**Data shown**

····················

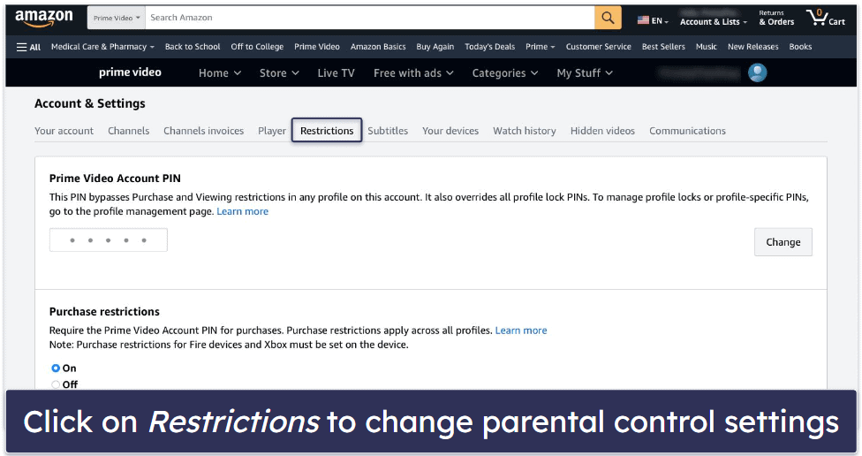Select the Restrictions tab
This screenshot has height=456, width=862.
point(327,131)
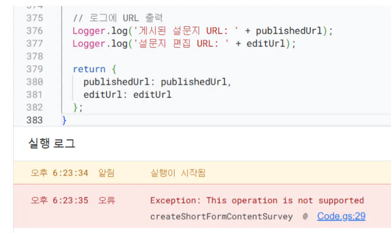This screenshot has width=391, height=233.
Task: Click publishedUrl variable in the first Logger.log call
Action: tap(289, 31)
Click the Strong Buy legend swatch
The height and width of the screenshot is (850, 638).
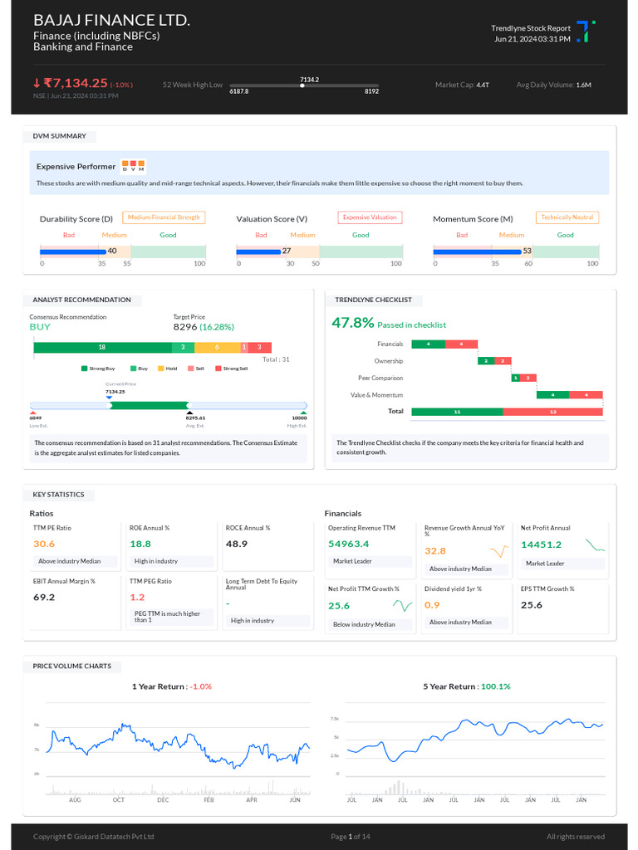[x=84, y=368]
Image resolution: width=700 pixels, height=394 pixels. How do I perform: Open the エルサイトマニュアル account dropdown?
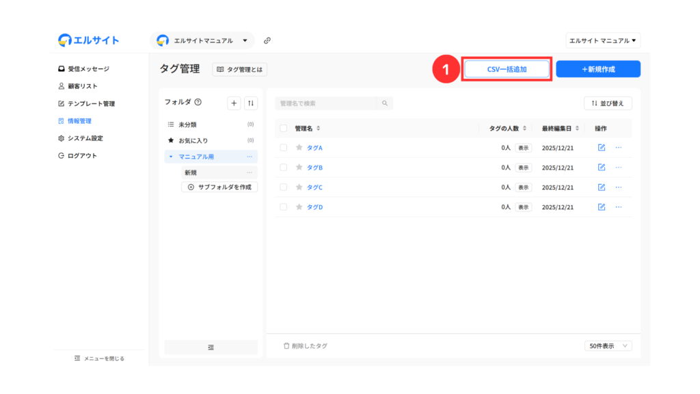point(202,40)
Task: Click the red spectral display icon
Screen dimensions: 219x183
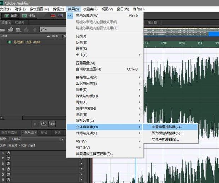Action: point(53,16)
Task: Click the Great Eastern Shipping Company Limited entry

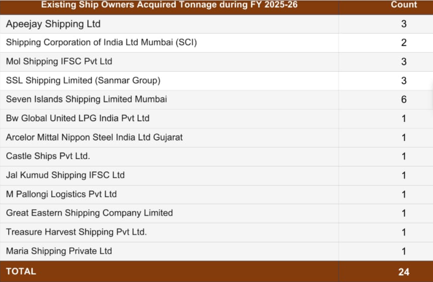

····················

**Task brief**
Please retype the entries above word for word, but only from the line containing "The height and" through the last line, and without the pictures.

**Answer box**
The height and width of the screenshot is (850, 638).
[x=84, y=368]
Image resolution: width=700 pixels, height=394 pixels. How do I perform: Open the エルサイトマニュアル account dropdown?
point(202,40)
Task: Click the red spectral display icon
Screen dimensions: 219x183
Action: point(53,16)
Task: Click the Great Eastern Shipping Company Limited entry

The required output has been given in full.